Los minutos siguientes sucedieron uno detrás de otro sin pena ni gloria alguna, excepto por el hecho de que, lejos de recuperar el consuelo que le prometía la reiterada descarga de la pistola en la cabeza del animal, aquel recurso parecía volverse sospechosamente en su contra, devolviéndole una mezcla inesperada de agobio y desagrado, especialmente si añadimos que, a la altura del décimo noveno intento, los ojos de la vaca habían desplazado cualquier significado del miedo, dando paso a algo mucho peor, quizás una aprobación del dolor, o más bien, un terrible nacimiento del desapego a las circunstancias.

Seguidamente, a fin de dar por terminado el incómodo asunto, y aportarle innecesariamente mayor importancia, el anciano refugiaría sus escasas y delgadas esperanzas en someter el voluminoso cuerpo del animal a la inquebrantable resistencia del riel, con la clara intención de verle suspendido boca abajo, colgado de sus cuartos traseros, tal vez como un símbolo triunfal y definitivo de su dominio superior, de una jerarquía establecida por ley divina a la cual, tanto hombres como bestias deben el más estricto acatamiento sin excepción posible.

Aquí la nueva conclusión, aunque torpe y poco elaborada, se manifestaría en la desorientada cabeza de Severino a base de pequeños y obstinados esfuerzos de convencimiento, hasta tal punto, que poco le cuesta abrirse camino hasta la arteria de la vaca, y de una vez y por todas, como solo puede ameritar el ejercicio continuado de los años, culminar la faena con la pericia sombría y mecánica del degüello.

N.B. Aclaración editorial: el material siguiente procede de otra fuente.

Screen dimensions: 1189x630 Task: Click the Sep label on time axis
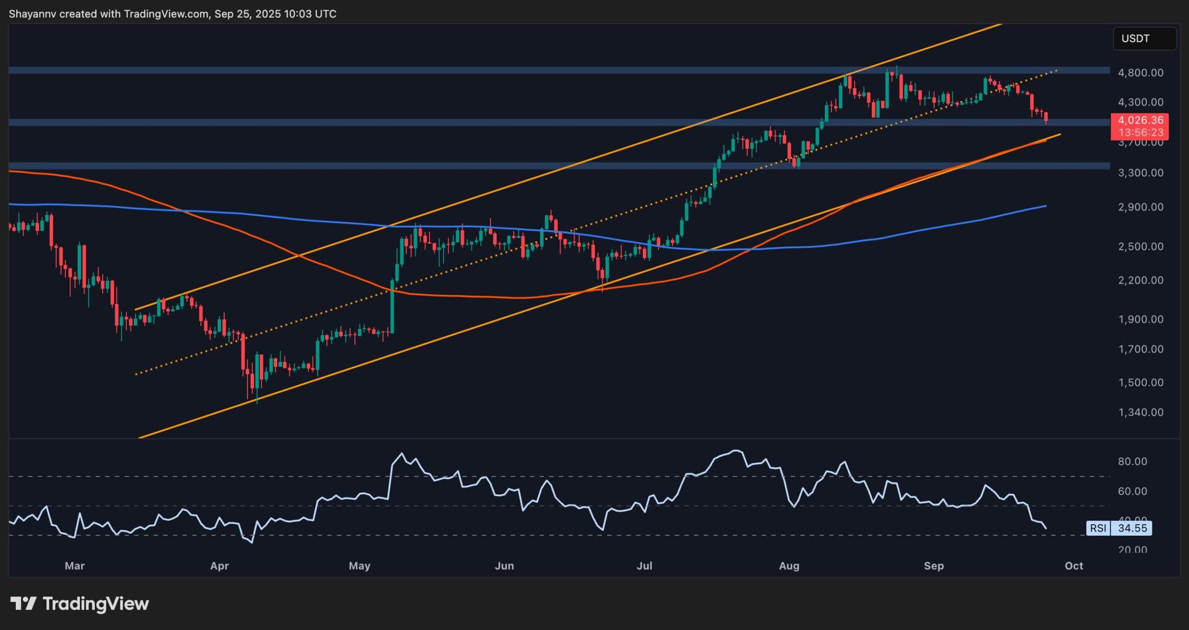[934, 566]
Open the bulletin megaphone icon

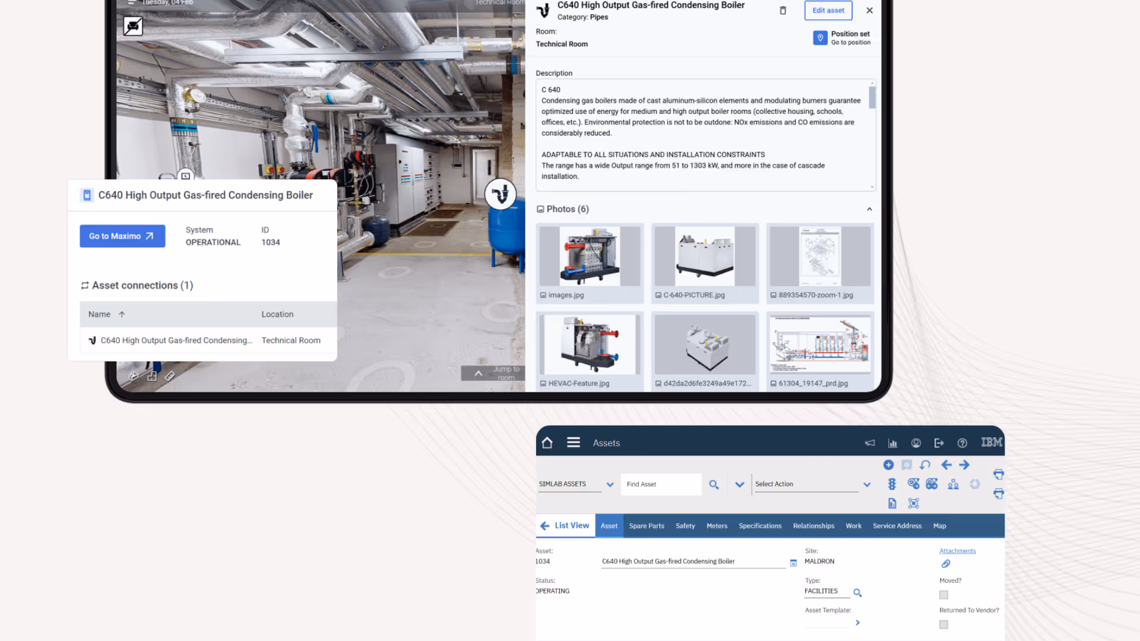(870, 443)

Lamentablemente, lo que podría haber supuesto un desenlace válido, no vale para otra cosa sino para comprobar al fin que, tras una cortina líquida de sangre desmoronándose desde el cuello hasta la canaleta, en efecto, los ojos de la vaca habrían comenzado a perseguir al anciano por toda la sala.

Por supuesto. No es nada fácil para usted, querido y escéptico lector, estudiar con inocencia lo que acaba de suceder, pero tras un sencillo experimento, el cual consistía en trasladarse de una esquina a otra de la sala de carnización, los resultados arrojados otorgaban plena veracidad a las indescriptibles alarmas de Severino: las endemoniadas pupilas de la vaca teñida en rojo, lo fijaban en cualquier dirección, y atadas a su rostro fatigado, le seguían la pista allá a cualquier rincón donde decidiera guarecerse de ellas.

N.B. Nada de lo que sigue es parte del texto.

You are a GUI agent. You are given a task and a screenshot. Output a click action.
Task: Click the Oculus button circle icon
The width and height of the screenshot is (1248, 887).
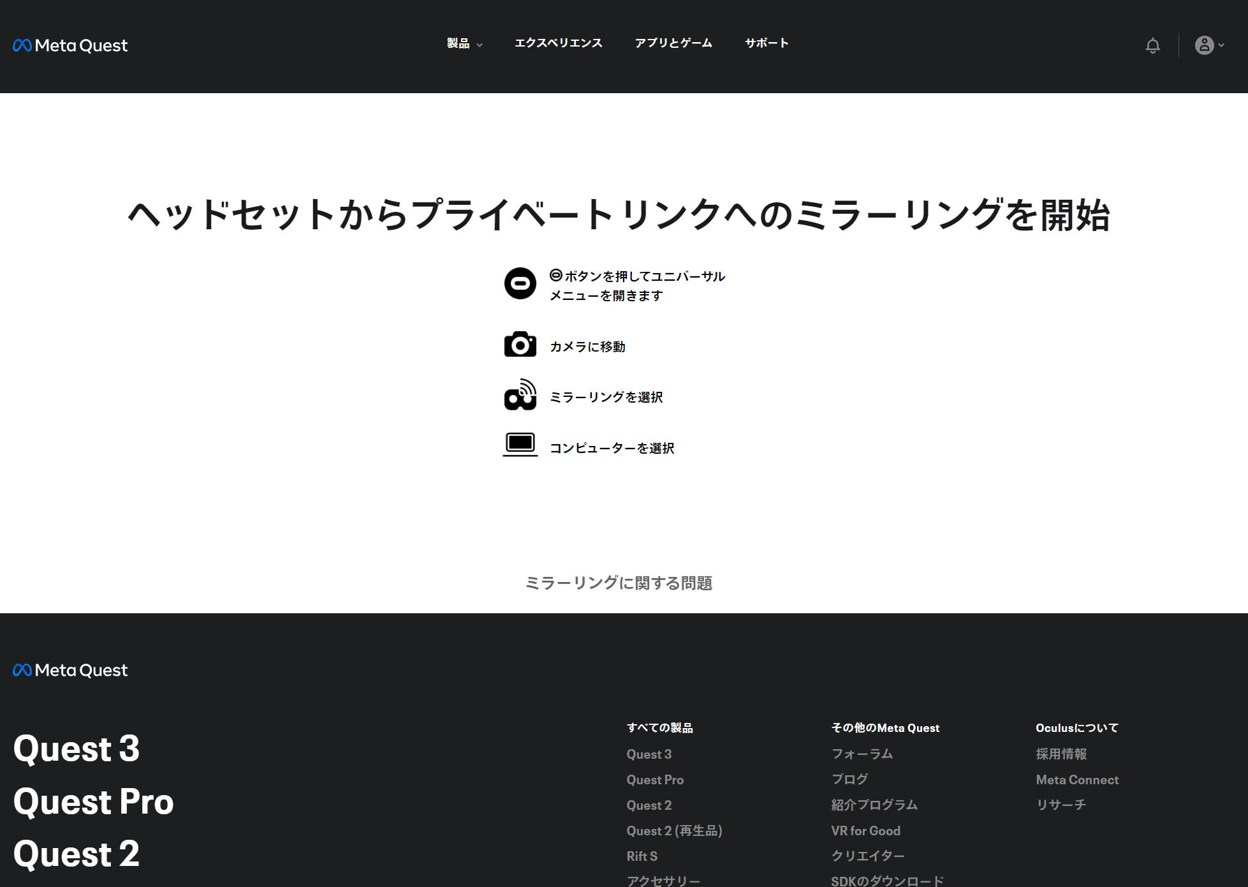tap(520, 283)
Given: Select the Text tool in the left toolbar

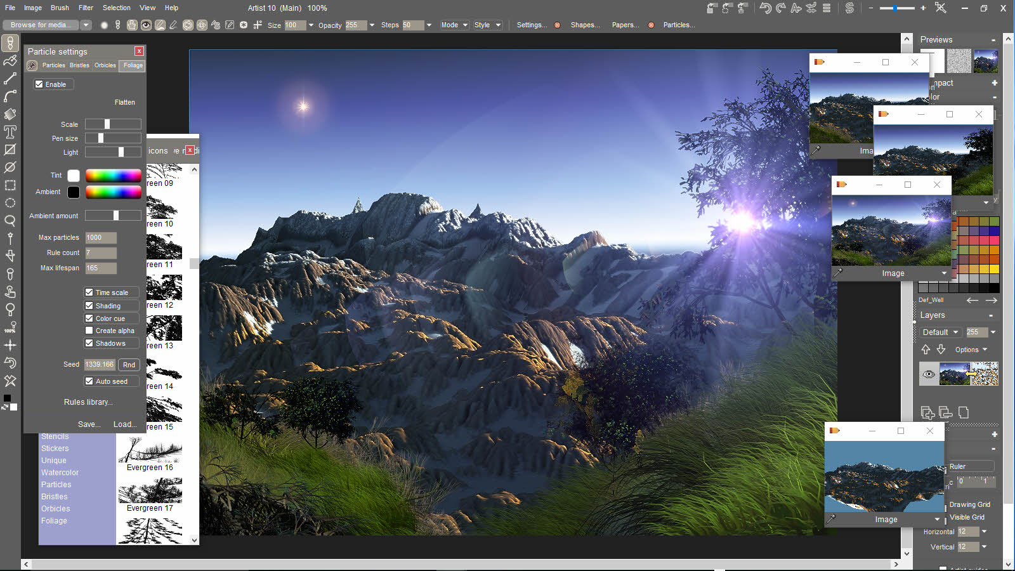Looking at the screenshot, I should coord(10,132).
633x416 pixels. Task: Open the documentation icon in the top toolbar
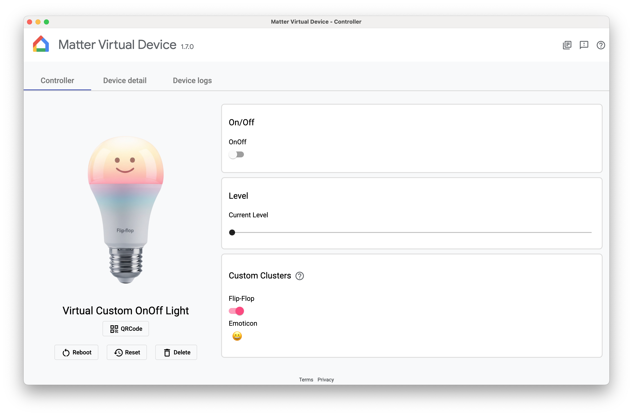coord(567,45)
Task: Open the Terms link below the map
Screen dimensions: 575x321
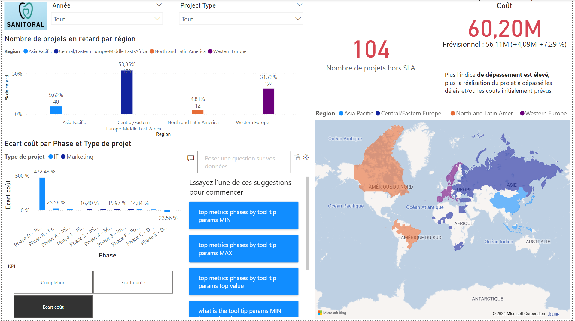Action: [x=553, y=313]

El pavor estaba servido para el oprimido anciano, lo presintió en el escalofrío traidor que poco a poco tomó forma en su brazo derecho, pero no lo confirmó hasta que el cuchillo tronó contra el suelo como una evidencia final de que su mano apenas respondía a llamado alguno de motricidad. Poco quedaba por hacer ahora ante la viscosa, negra comparecencia del miedo que le producía la mirada tan determinante de la vaca. Y es aquí sin embargo cuando el fruto de sus vacilaciones termina por engendrar milagrosamente una última y tosca apelación, pues quizás, en la luz que gentilmente dosificaba la claraboya desde el techo, se cobijaba la consecuencia de todos sus actuales desconciertos.

No es menos cierto que, a estas alturas de la enajenación, el argumento de la luz reflejado en los ojos de la vaca parecía lo suficientemente convincente como para corroborar de una vez y por todas la autenticidad de sus prejuicios, así que no tardó Severino en acercarse como pudo, recordemos que apenas controlaba los aspectos esenciales de su propio cuerpo, a aquella mirada tan irrespetuosa e incoherente del animal.

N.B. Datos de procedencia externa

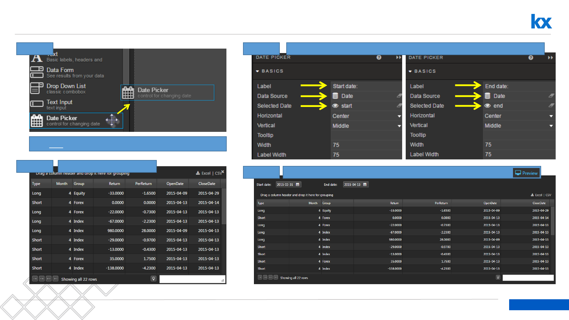Click help icon in left Date Picker panel
The height and width of the screenshot is (320, 569).
(x=379, y=57)
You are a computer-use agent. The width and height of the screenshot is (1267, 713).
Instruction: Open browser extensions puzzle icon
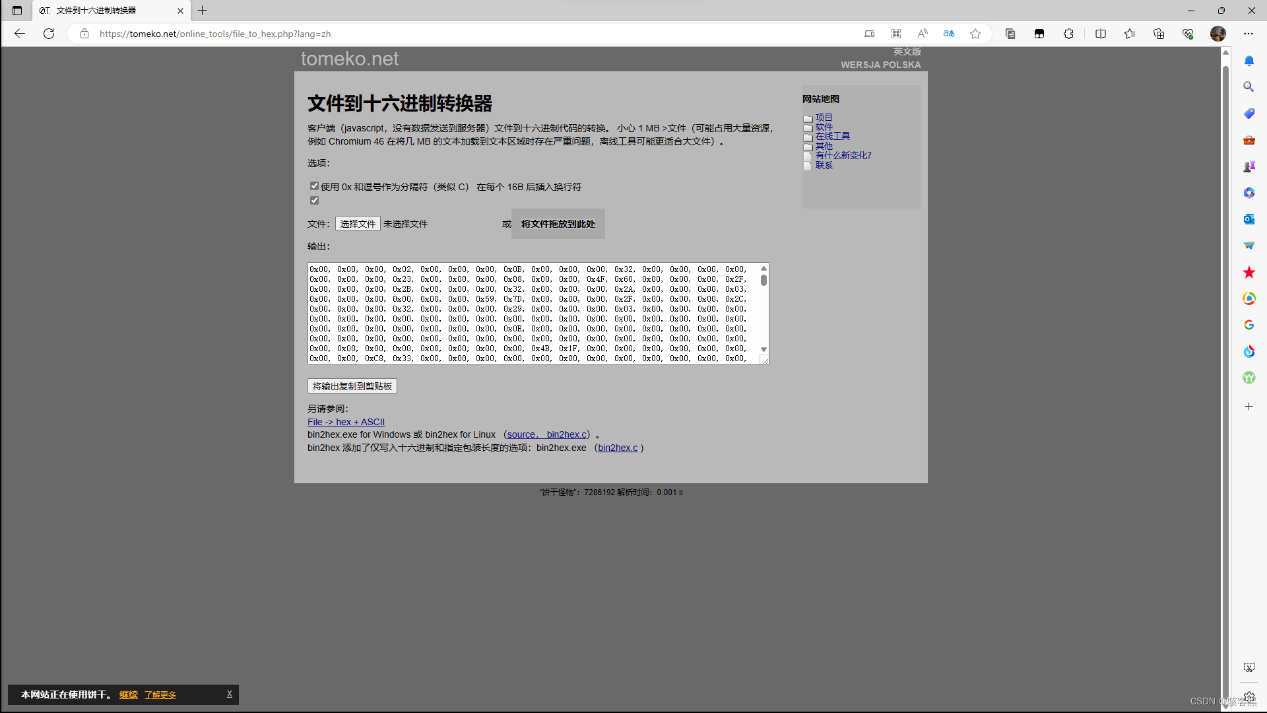(x=1068, y=34)
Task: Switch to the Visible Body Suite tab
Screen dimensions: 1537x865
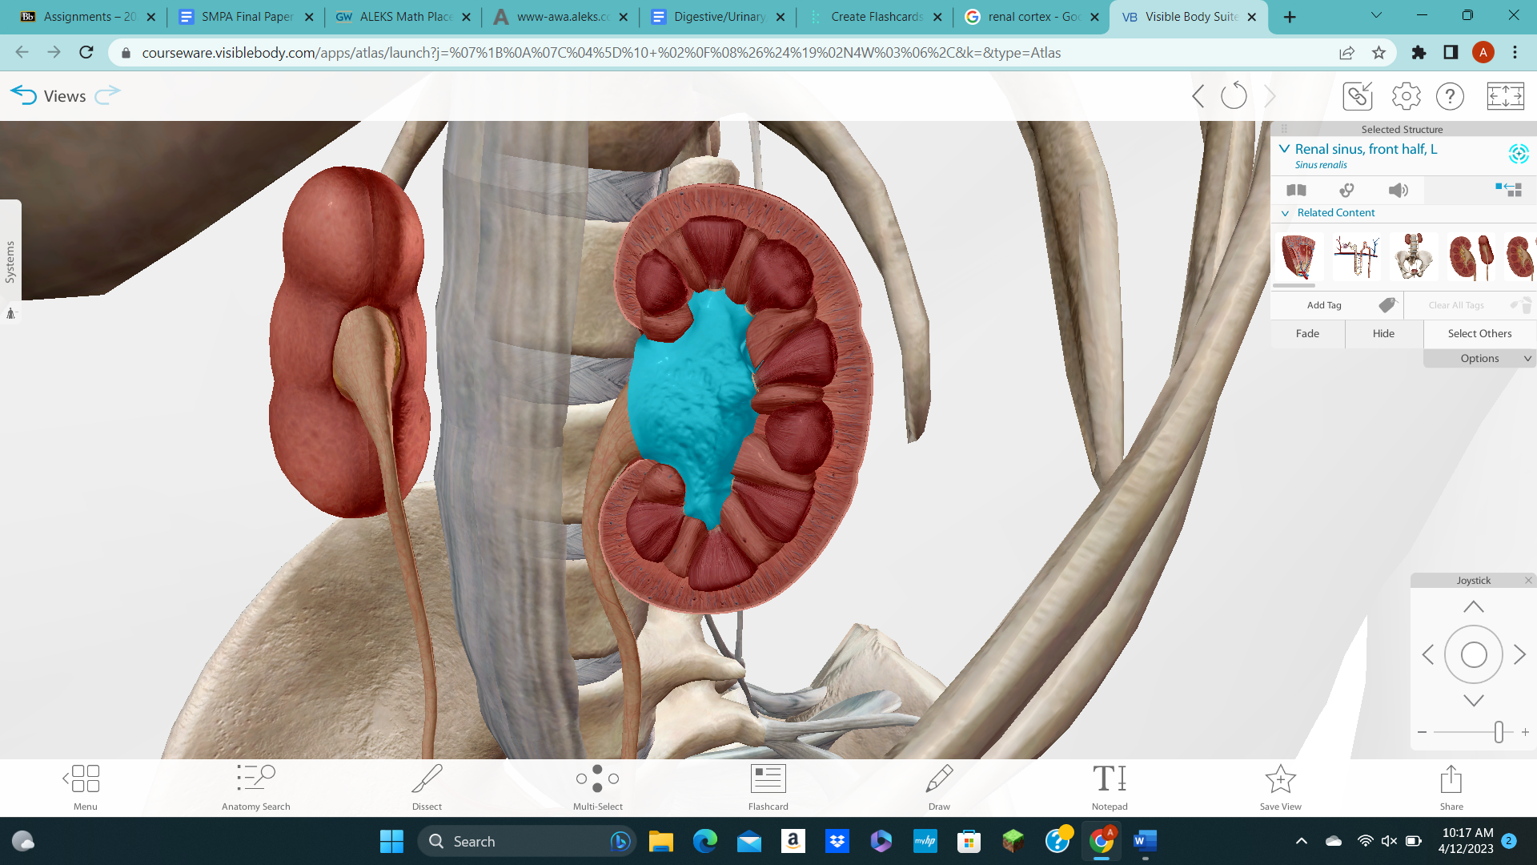Action: [x=1183, y=15]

Mientras lo hacía, el anciano reconocía poco a poco, para su más urgente y apetecible alivio, un reflejo variable de la luz de la claraboya, de acuerdo a la posición y la distancia, en los propios ojos del animal. Y tal vez aquello hubiese sido motivo suficiente para dar por consumado el presente episodio de incongruencias que casi acaba por dar al traste con la integridad mental de nuestro Severino, de no ser porque, encontrándose a pocos metros del animal, de manera sorpresiva, casi tiernamente, todo había vuelto a empezar en el maldito segundo en que la vaca comenzó a pestañear.